The earthmoving industry has an increasing desire to automate the work cycle of an excavating machine for several reasons. Unlike a human operator, an automated excavating machine remains consistently productive regardless of environmental conditions and prolonged work hours. The automated excavating machine is ideal for applications where conditions are dangerous, unsuitable or undesirable for humans. An automated machine also enables more accurate excavation making up for the lack of operator skill.
The present invention is directed to overcoming one or more of the problems as set forth above.
In one aspect of the present invention, a control system for automatically controlling a work implement of an excavating machine through a machine work cycle is disclosed. The work implement includes a boom, stick and bucket, each being controllably actuated by at least one respective hydraulic cylinder. A position sensor produces respective position signals in response to the respective position of the boom, stick and bucket. A pressure sensor produces respective pressure signals in response to the associated hydraulic pressures associated with the boom, stick, and bucket hydraulic cylinders. A microprocessor receives the position and pressure signals, and produces a command signal. An electrohydraulic system receives the command signal and controllably actuates predetermined ones of the hydraulic cylinders to perform the work cycle. The microprocessor determines the external force applied to the bucket and the angle of the bucket force, compares the angle of the bucket force to a predetermined value, and responsively determines when a digging portion of the work cycle is complete.

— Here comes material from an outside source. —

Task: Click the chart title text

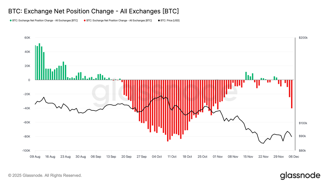Action: click(93, 11)
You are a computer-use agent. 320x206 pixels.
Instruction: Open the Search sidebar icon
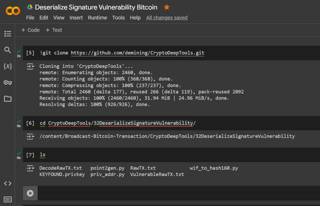coord(7,50)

For a better understanding of the present invention, reference may be made to the accompanying drawings in which:
FIGS. 1A, 1B are a diagrammatic views of a work implement of an excavating machine;
FIG. 2 is a hardware block diagram of a control system of the excavating machine;
FIG. 3 is a top level flowchart representing the control of an excavation work cycle;
FIG. 4 is a side view of the excavating machine;
FIG. 5 is a second level flowchart of representing the control of the digging portion of the work cycle; and
FIG. 6 is a diagrammatic view of the work implement during various stages of the excavation work cycle.
With reference to the drawings, FIG. 1 shows a planar view of a work implement 100 of an excavating machine, which performs digging or loading functions similar to that of an excavator, backhoe loader, and front shovel.

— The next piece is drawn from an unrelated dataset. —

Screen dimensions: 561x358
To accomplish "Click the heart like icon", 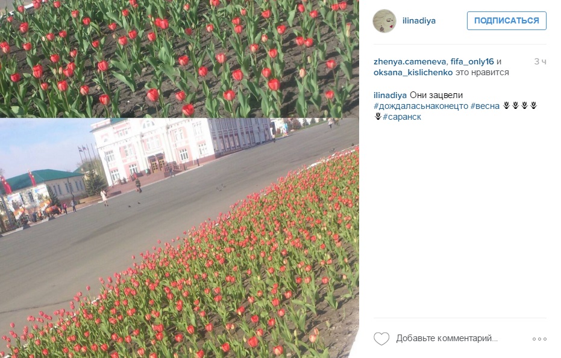I will coord(381,338).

The excavating machine may include an excavator, power shovel, wheel loader or the like. The work implement 100 may include a boom 110 stick 115, and bucket 120. The boom 110 is pivotally mounted on the excavating machine 105 by boom pivot pin 1. The center of gravity of the boom (GBM) is represented by point 12. The stick 115 is pivotally connected to the free end of the boom 110 at stick pivot pin 4. The center of gravity of the stick (GST) is represented by point 13. The bucket 120 is pivotally attached to the stick 115 at bucket pivot pin 8. The bucket 120 includes a rounded portion 130, a floor designated by point 16, and a tip designated by point 15. The center of gravity of the bucket (GBK) is represented by point 14.
A horizontal reference axis, R, is defined having an origin at pin 1 extending through point 26. The axis, R, is used to measure the relative angular relationship between the work vehicle 105 and the various pins and points of the work implement 100.
The boom 110, stick 115 and bucket 120 are independently and controllably actuated by linearly extendable hydraulic cylinders. The boom 110 is actuated by at least one boom hydraulic cylinder 140 for upward and downward movements of the stick 115. The boom hydraulic cylinder 140 is connected between the work machine 105 and the boom 110 at pins 11 and 2. The center of gravities of the boom cylinder and cylinder rod are represented by points CG19,CG20, respectively. The stick 115 is actuated by at least one stick hydraulic cylinder 145 for longitudinal horizontal movements of the bucket 120. The stick hydraulic cylinder 145 is connected between the boom 110 and the stick 115 at pins 3 and 5. The center of gravities of the stick cylinder and cylinder rod are represented by points CG22,CG23, respectively. The bucket 120 is actuated by a bucket hydraulic cylinder 150 and has a radial range of motion about the bucket pivot pin 8. The bucket hydraulic cylinder 150 is connected to the stick 115 at pin 6 and to a linkage 155 at pin 9. The linkage 155 is connected to the stick 115 and the bucket 120 at pins 7 and 10, respectively. The center of gravities of the bucket cylinder and cylinder rod are represented by points CG25,CG26, respectively. For the purpose of illustration, only one boom, stick, and bucket hydraulic cylinder 140,145,150 is shown in FIG. 1.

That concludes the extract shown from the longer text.